Note that Jesus said the RIGHT cheek.  This is key.  In Jesus time and place in history, the left hand was used for “unclean” purposes (I won’t go into the details… but you can probably guess some of them — imagine a time with no soap and limited water).  You wouldn’t use your left hand to purchase food, shake someone’s hand, OR even strike someone.  It would be a shameful act to use your left hand for these things.

Also, if you were to strike someone, you would use your BACKHAND to assert dominance and authority.  If you instead used your fist or slapped with an open hand, this would mean the person you were striking was your equal (or even your superior!).

OK, did you follow that?  It might help to get a partner and act this out (don’t really slap them!).  Try pretend striking them while 1. not using your left hand and 2. using your backhand to assert your dominance.  You’d be using your RIGHT hand, backhanding your inferior and striking them on their RIGHT cheek.

Aha!  “If someone strikes you on the RIGHT cheek, turn to him the other also.”

Try it.  Now, only the LEFT cheek is exposed.  In order to strike your inferior on their LEFT cheek you have to either use your right forehand or punch them (this would make them your equal) OR use your left backhand (this would shame you in public).

Jesus’ call to “turn to him also the other” or as is often quipped “turn the other cheek” is NOT a call to simply ignore the insult.  It is telling us to DEMAND EQUALITY!  Stand up to your oppressor!  Don’t take insults and attacks lying down!
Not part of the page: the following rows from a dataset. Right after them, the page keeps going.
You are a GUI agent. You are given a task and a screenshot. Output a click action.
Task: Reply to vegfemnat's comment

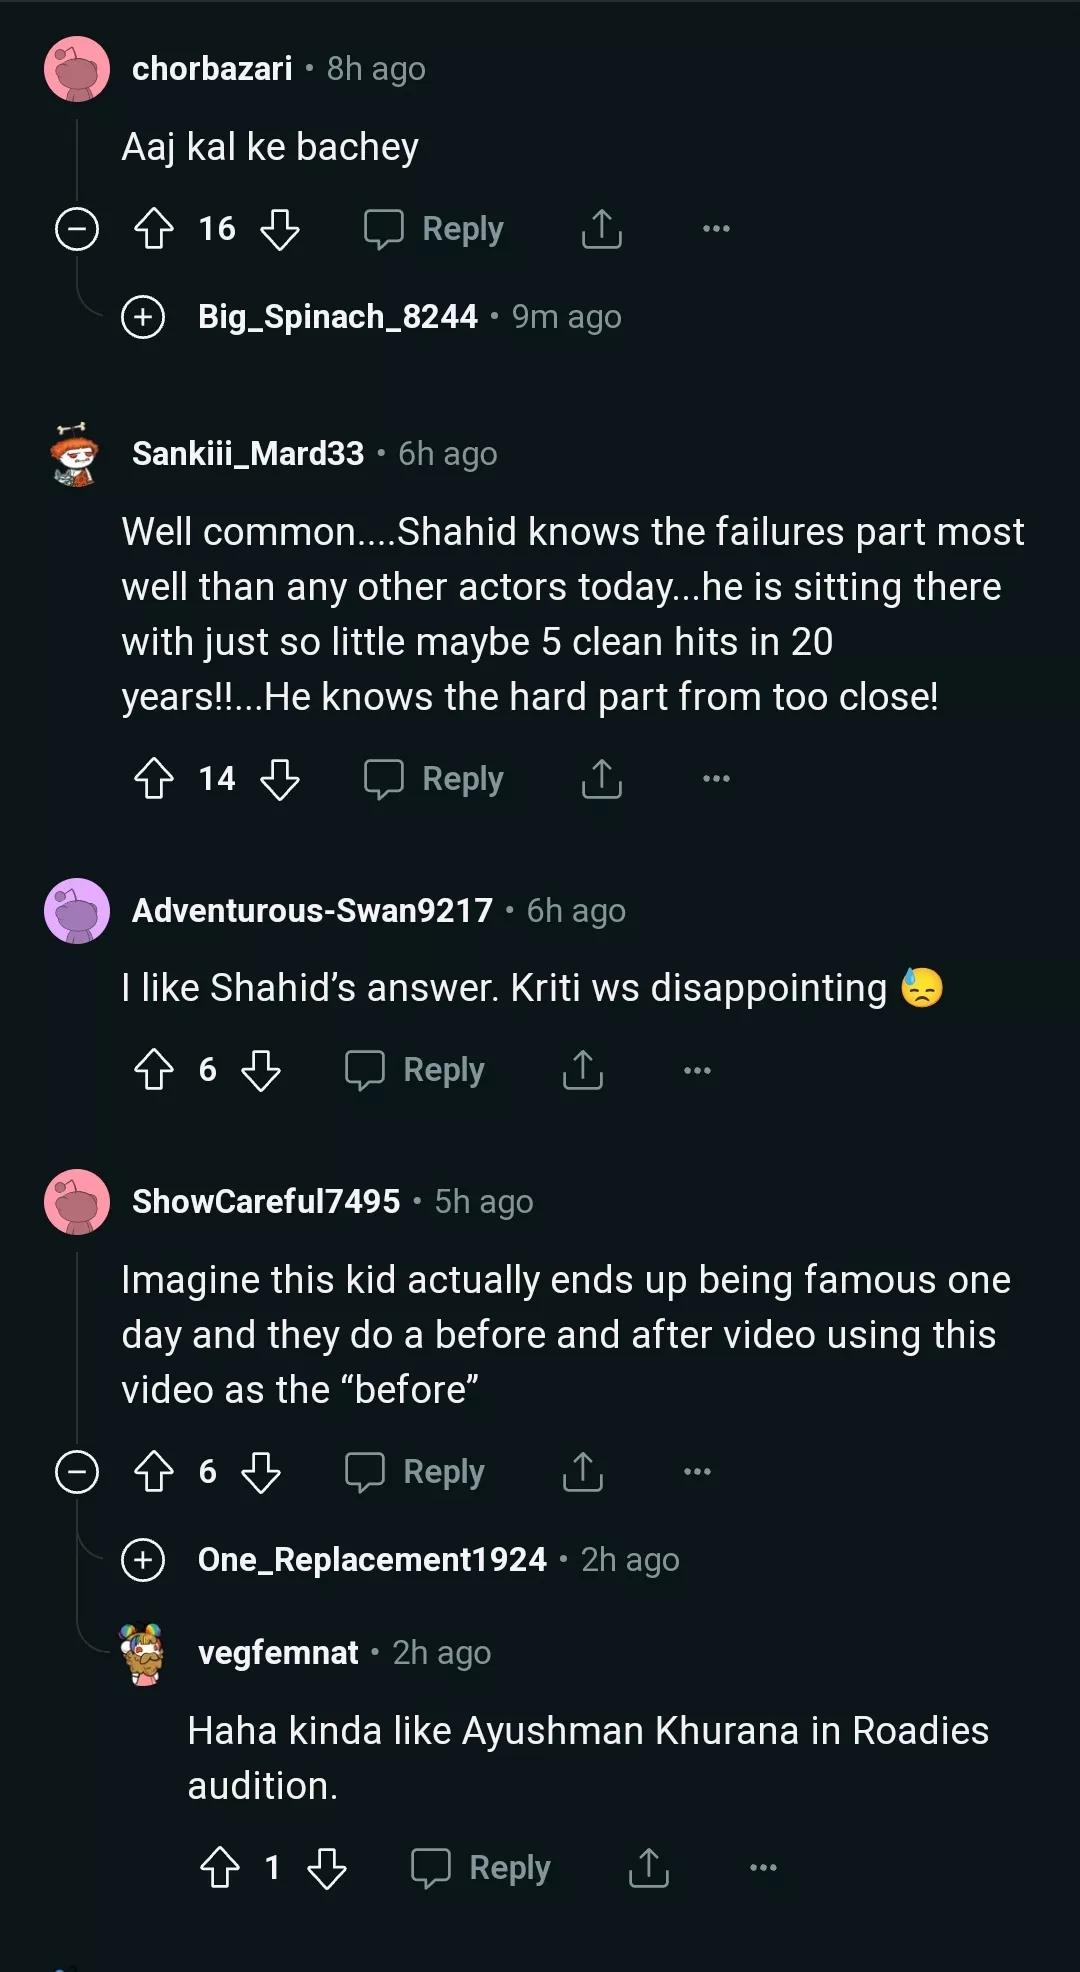tap(481, 1868)
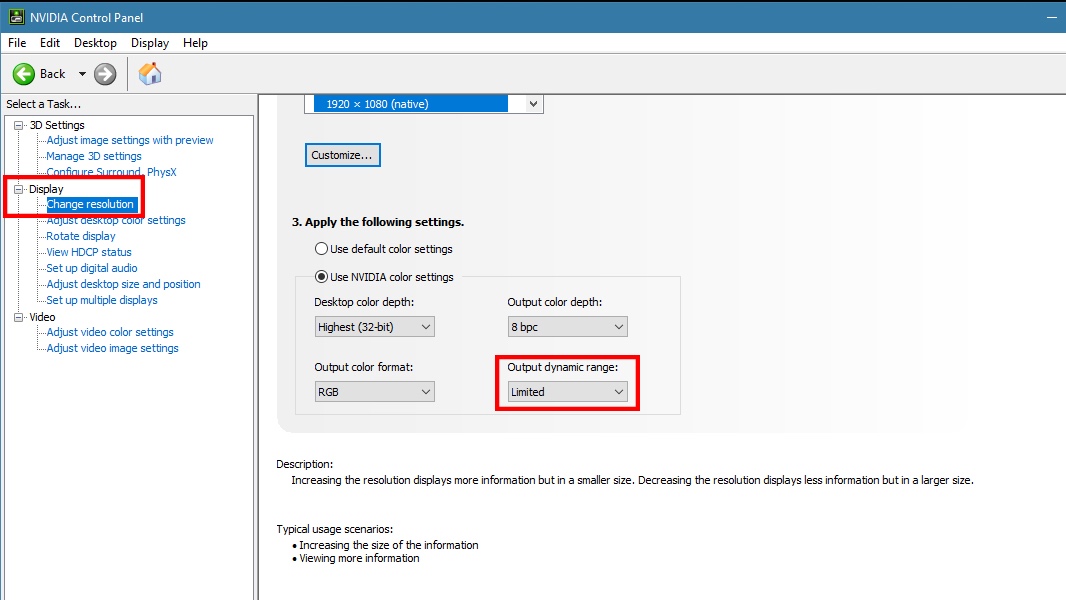
Task: Open Output color depth dropdown
Action: (x=567, y=327)
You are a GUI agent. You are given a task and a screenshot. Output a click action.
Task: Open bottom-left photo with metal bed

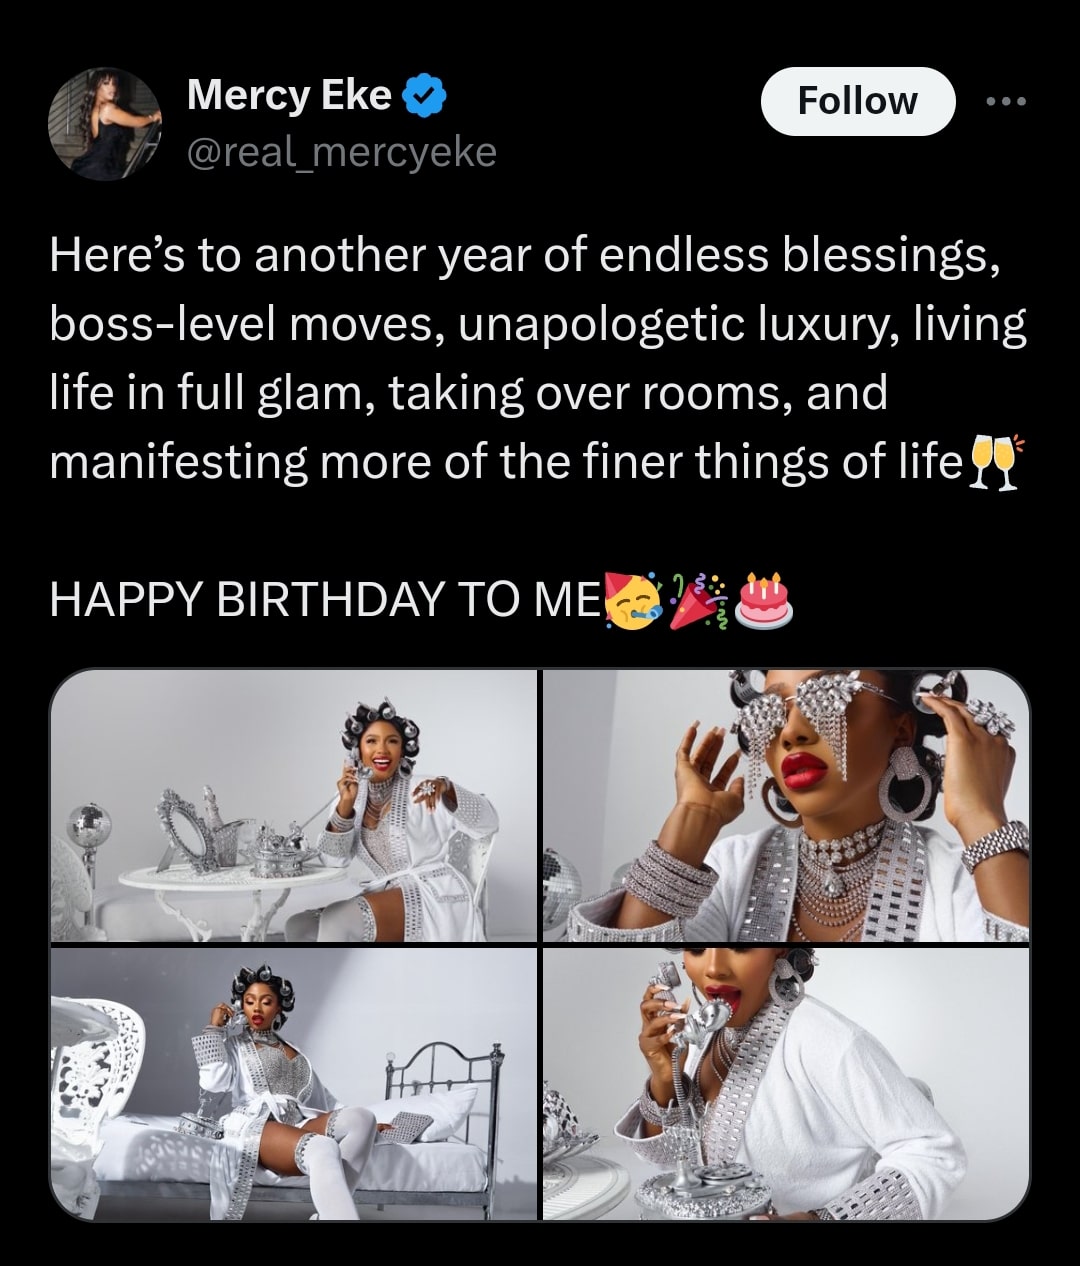coord(294,1084)
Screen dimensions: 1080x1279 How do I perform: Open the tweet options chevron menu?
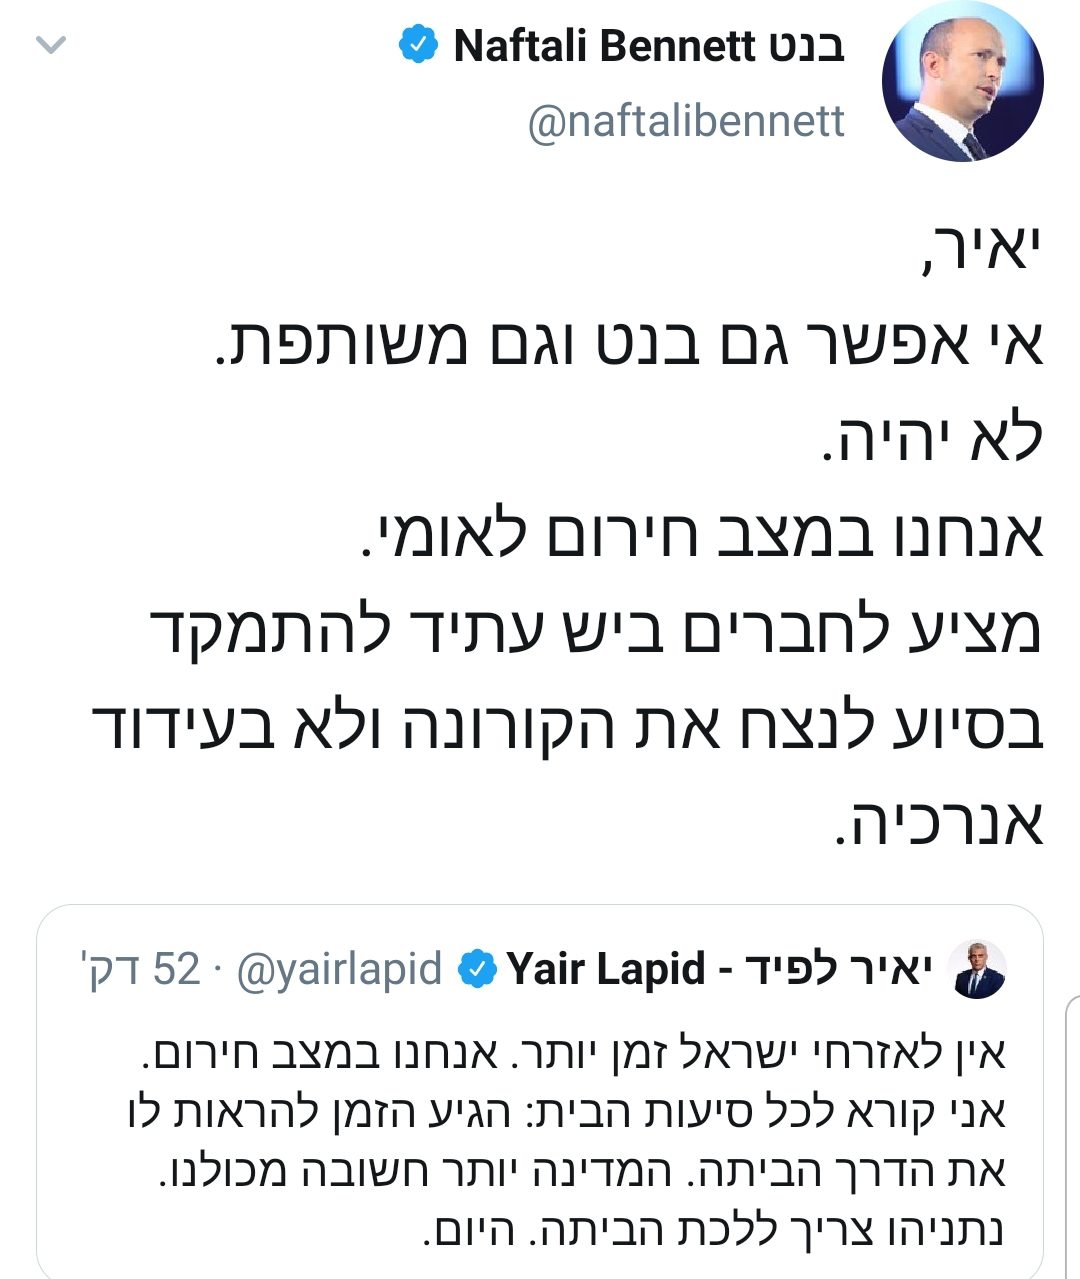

Nonviolence is a brilliant way to end the violence.  Retaliating in violence to a “superior” may have in Jesus’ day resulted in death or at least an escalation to the violence.  But, Jesus was a brilliant Nonviolent strategist.  A simple turn of the head refused the insult, demanded equality and justice, and ended the violence.  This is active Nonviolence.

I also included in the Bible passage above, “And if someone wants to sue you and take your tunic, let him have your cloak as well. If someone forces you to go one mile, go with him two miles.”  Wink also gives us the historical significance of these – again, as you may have guessed, these are strategic Nonviolent actions, not acquiescence.

By offering also your cloak you would be reduced to nakedness.  But in Jesus’ time, the nakedness would be an embarrassment to the viewer, not the naked.  You would again claim justice by exposing yourself (literally) but also your oppressor.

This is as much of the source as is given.